Cancer is the second leading cause of death globally. Cancer resistance become a global crisis, as there is no magic treatment till now.
Medicinal plants have proven, historically, their value as a source of molecules with therapeutic potential, scientific and research interest is drawing its attention towards naturally-derived compounds in cancer therapy as they are considered to have less toxic side effects compared to current treatments such as chemotherapy, radiotherapy and chemically derived drugs.
Recent studies have shown that Capsaicin has profound anticancer effects in several types of human cancers, while Capsaicin's clinical use is handicapped due to its pharmacokinetics.
This study aim to optimized methods of isolation and purification of Capsaicin from Capsicum annuum growing in Jordan then enhances Capsaicin's pharmacokinetic properties by loaded in nanoliposomes model, then anticancer and anti-inflammatory activity test.
Methods of extraction have been optimized using different solvents polarity, qualitative and quantitative analysis of Capsaicin was made using thin-layer chromatography (TLC). High-Performance Liquid Chromatography (HPLC), Capsaicin identification was made by 1H and 13C NMR. Moreover, to optimized the pharmacokinetic properties of Capsaicin, it was loaded into nanocarriers (nano-Liposomes).
Nanoliposomes were prepared using a thin-film method. The nanoliposomes characteristics were investigated by observing morphology, analysis of particle size, zeta potential, and stability. Additionally, qualitative and quantitative analyses of encapsulation efficiency and drug loading were performed using HPLC at different lipid ratio/Capsaicin amounts.
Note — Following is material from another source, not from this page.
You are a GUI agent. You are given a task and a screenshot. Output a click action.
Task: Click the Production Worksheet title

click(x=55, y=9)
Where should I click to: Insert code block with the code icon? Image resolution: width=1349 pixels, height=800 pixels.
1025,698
In vitro anticancer activity of Capsicum annuum crude extract, Capsaicin and Capsaicin loaded nanoliposomes were assessed against MCF7, MDA-MB-231, K562, PANC1, and A375 cancers cell lines, where Cell viability (MTT) assay was used to determine IC50. Moreover, anti-inflammatory of Capsaicin loaded nanoliposomes against MDA-MB-231 cancer cells was investigated. The inflammatory cytokines were quantified using Cytometric Beads Array (CBA) Human Inflammatory Cytokines Kit (Biosciences, USA).
Our results showed that this study's extraction method of Capsaicin from Capsicum annuum was fast, simple, low cost, and reproducible. Moreover, our results showed the significant impact of solvents polarity on Capsaicin yield and purity of crude extract.
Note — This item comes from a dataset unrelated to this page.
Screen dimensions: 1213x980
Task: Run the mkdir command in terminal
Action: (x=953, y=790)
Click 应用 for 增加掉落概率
Capsaicin loaded nanoliposomes showed optimum characteristics of morphology, particle size, zeta potential, and stability. Furthermore, Capsaicin loaded nanoliposomes showed significant improvement in anticancer activity against, (MCF7, MDA-MB-231, K562, PANC1, and A375) cancers cell lines, and increase the selectivity of Capsaicin loaded nanoliposomes against cancer cells compared to Capsaicin.
Additionally, Anti-inflammatory activity of Capsaicin Loaded-nano liposomes showed a noticeable reduction in the production of IL-6 and IL-8 in comparison with untreated cell; this novel formula could reduce MDA-MB-231 tumor cell density and cell migration As there is a notable relationship between MDA-MB-231 tumor cell density and cell migration, and IL-6 and IL-8 production.
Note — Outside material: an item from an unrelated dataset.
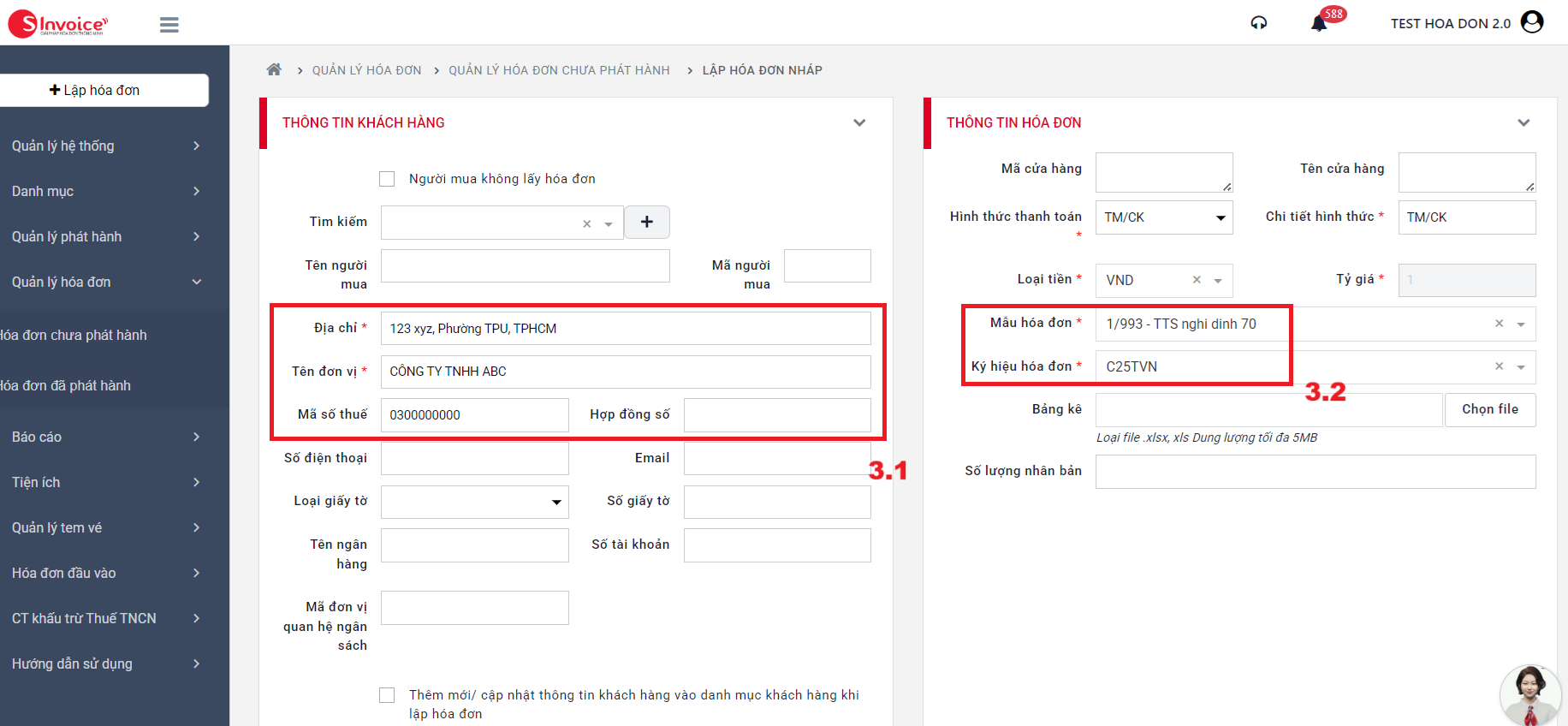This screenshot has width=1568, height=726.
Task: Click the plus button beside Tìm kiếm
Action: (x=647, y=222)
In conclusion, Capsaicin's isolation and purification from Capsicum annuum growing in Jordan optimized, the encapsulated Capsaicin in nanoliposomes showed significant improvement in pharmacokinetics properties and enhancement the anticancer activity and selectivity comparing with Capsaicin. This model could open a door for developing Capsaicin as the prevention and treatment of cancer.